Aim of the task: Every entry below is to be copied exactly, with nothing left out.

Start of Block

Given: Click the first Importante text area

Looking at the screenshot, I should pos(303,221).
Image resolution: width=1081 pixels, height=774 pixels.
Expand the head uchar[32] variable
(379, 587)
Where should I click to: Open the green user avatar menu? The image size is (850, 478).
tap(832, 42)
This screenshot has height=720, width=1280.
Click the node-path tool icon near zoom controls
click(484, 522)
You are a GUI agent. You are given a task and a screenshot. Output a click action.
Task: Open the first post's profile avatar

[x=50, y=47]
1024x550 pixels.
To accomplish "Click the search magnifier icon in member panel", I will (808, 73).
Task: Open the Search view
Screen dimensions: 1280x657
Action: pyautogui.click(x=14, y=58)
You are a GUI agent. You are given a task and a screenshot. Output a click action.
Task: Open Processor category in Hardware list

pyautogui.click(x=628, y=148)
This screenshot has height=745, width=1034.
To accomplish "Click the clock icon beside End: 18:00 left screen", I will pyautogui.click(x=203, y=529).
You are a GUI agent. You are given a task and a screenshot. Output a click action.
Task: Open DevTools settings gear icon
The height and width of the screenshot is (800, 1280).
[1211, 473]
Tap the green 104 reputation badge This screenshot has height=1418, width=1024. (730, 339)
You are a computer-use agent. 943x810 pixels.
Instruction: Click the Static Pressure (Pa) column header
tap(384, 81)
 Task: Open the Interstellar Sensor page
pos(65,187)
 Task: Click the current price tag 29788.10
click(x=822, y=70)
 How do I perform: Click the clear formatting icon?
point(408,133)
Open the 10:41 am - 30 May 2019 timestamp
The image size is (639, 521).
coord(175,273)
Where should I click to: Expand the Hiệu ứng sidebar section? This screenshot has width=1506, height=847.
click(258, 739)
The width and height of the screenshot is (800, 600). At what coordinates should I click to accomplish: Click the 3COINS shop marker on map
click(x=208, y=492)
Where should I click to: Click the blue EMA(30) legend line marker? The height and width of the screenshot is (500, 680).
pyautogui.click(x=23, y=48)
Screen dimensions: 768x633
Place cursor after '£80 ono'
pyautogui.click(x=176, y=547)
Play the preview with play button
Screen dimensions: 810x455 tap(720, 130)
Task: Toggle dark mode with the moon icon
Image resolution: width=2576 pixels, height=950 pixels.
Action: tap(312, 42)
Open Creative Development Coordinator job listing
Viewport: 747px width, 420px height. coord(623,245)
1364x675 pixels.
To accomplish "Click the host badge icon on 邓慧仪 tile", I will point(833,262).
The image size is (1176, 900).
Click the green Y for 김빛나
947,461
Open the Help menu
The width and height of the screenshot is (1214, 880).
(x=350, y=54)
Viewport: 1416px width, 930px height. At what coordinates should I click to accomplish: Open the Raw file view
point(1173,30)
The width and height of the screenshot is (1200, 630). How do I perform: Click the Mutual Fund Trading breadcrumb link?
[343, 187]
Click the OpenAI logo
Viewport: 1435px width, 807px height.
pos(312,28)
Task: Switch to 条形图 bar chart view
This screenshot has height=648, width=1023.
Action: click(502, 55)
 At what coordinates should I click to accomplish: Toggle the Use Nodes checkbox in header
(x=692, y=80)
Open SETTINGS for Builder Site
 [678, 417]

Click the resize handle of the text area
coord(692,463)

End of Block

Result for this exercise:
Given: Click the first Importante text area

Looking at the screenshot, I should pos(303,221).
Image resolution: width=1081 pixels, height=774 pixels.
Expand the head uchar[32] variable
(379, 587)
Where should I click to: Open the green user avatar menu? The image size is (850, 478).
tap(832, 42)
This screenshot has height=720, width=1280.
Click the node-path tool icon near zoom controls
click(484, 522)
You are a GUI agent. You are given a task and a screenshot. Output a click action.
Task: Open the first post's profile avatar

[x=50, y=47]
1024x550 pixels.
To accomplish "Click the search magnifier icon in member panel", I will (808, 73).
Task: Open the Search view
Screen dimensions: 1280x657
Action: pyautogui.click(x=14, y=58)
You are a GUI agent. You are given a task and a screenshot. Output a click action.
Task: Open Processor category in Hardware list

pyautogui.click(x=628, y=148)
This screenshot has height=745, width=1034.
To accomplish "Click the clock icon beside End: 18:00 left screen", I will pyautogui.click(x=203, y=529).
You are a GUI agent. You are given a task and a screenshot. Output a click action.
Task: Open DevTools settings gear icon
The height and width of the screenshot is (800, 1280).
[1211, 473]
Tap the green 104 reputation badge This screenshot has height=1418, width=1024. (730, 339)
You are a computer-use agent. 943x810 pixels.
Instruction: Click the Static Pressure (Pa) column header
tap(384, 81)
 Task: Open the Interstellar Sensor page
pos(65,187)
 Task: Click the current price tag 29788.10
click(x=822, y=70)
 How do I perform: Click the clear formatting icon?
point(408,133)
Open the 10:41 am - 30 May 2019 timestamp
The image size is (639, 521).
coord(175,273)
Where should I click to: Expand the Hiệu ứng sidebar section? This screenshot has width=1506, height=847.
click(258, 739)
The width and height of the screenshot is (800, 600). At what coordinates should I click to accomplish: Click the 3COINS shop marker on map
click(x=208, y=492)
Where should I click to: Click the blue EMA(30) legend line marker? The height and width of the screenshot is (500, 680).
pyautogui.click(x=23, y=48)
Screen dimensions: 768x633
Place cursor after '£80 ono'
pyautogui.click(x=176, y=547)
Play the preview with play button
Screen dimensions: 810x455 tap(720, 130)
Task: Toggle dark mode with the moon icon
Image resolution: width=2576 pixels, height=950 pixels.
Action: tap(312, 42)
Open Creative Development Coordinator job listing
Viewport: 747px width, 420px height. coord(623,245)
1364x675 pixels.
To accomplish "Click the host badge icon on 邓慧仪 tile", I will point(833,262).
The image size is (1176, 900).
Click the green Y for 김빛나
947,461
Open the Help menu
The width and height of the screenshot is (1214, 880).
(x=350, y=54)
Viewport: 1416px width, 930px height. At what coordinates should I click to accomplish: Open the Raw file view
point(1173,30)
The width and height of the screenshot is (1200, 630). How do I perform: Click the Mutual Fund Trading breadcrumb link?
[343, 187]
Click the OpenAI logo
Viewport: 1435px width, 807px height.
pos(312,28)
Task: Switch to 条形图 bar chart view
This screenshot has height=648, width=1023.
Action: click(502, 55)
 At what coordinates should I click to accomplish: Toggle the Use Nodes checkbox in header
(x=692, y=80)
Open SETTINGS for Builder Site
 [678, 417]

Click the resize handle of the text area
coord(692,463)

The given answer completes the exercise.